The merger guidelines are a set of rules and regulations that govern any mergers between and between companies. Both the Federal Trade Commission (FTC) and the Antitrust Division of the United States Department of Justice (DOJ) rely on these guidelines to analyze and investigate companies planning future mergers. The guidelines ensure that companies in the United States comply with antitrust law and encourage healthy competition in the marketplace.

Dr. Donald Turner, former Assistant Attorney General of the United States, was the first to devise the merger guidelines in 1968. The main contribution of this first version was to introduce the concept of “Structure Conduct Performance” in the analysis of the market, stating that market performance depends on market behavior, which therefore hinges on the structure of the market. Since then, the merger guidelines have undergone several revisions, the first of which occurred in 1982.

Associate Attorney General Bill Baxter led the review and introduced the use of the Herfindahl Index, which measures the ratio of market size concentration to a company’s size. With the new revision, the guidelines also upheld “production efficiency” as a valid reason for a merger. In this way, many economists and entrepreneurs have changed their perspectives by seeing the competition in a positive way as it can create better products and services for the public. Other revisions were made in 1984, 1992, 1997 and 2010.

The 2010 merger guidelines included sections for both horizontal and vertical mergers.
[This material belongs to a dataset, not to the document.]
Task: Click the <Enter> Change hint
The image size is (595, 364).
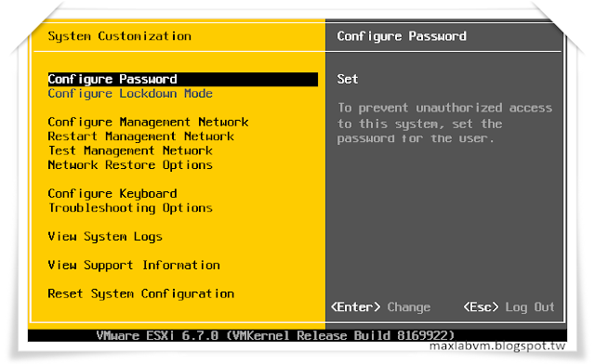Action: [380, 307]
A horizontal merger occurs when two companies that create similar products and services merge. The DOJ and FTC use a five-level analysis included in the guidelines to inspect potential merger. The five-level analysis includes the collection of data on the current market, the study of the efficiency and stability of the companies involved and the assumption of the economic effects in case of realization of the merger. Any highly probable problems may be grounds for disputing the merger.
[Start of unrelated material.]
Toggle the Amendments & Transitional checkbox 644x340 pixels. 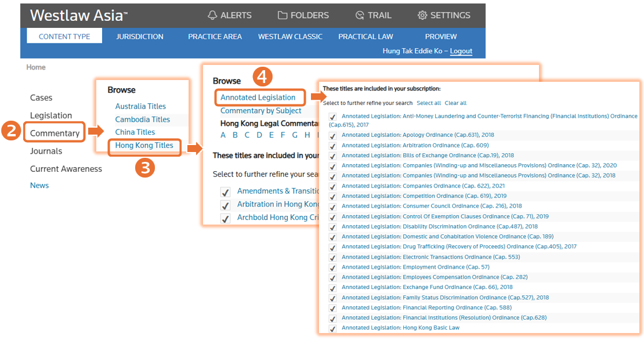[x=225, y=191]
A vertical merger occurs when companies that create different products and services collaborate, for example with retailers and manufacturers. Using merger guidelines, the DOJ and FTC can challenge the merger if they find adverse effects similar to those that a horizontal merger can bring. These effects may include harm to “perceived potential competition”, barriers to entry or the elimination of a disruptive buyer. The Department also expects the merger to result in greater efficiency; if the assignment is not satisfied, the merger can be challenged.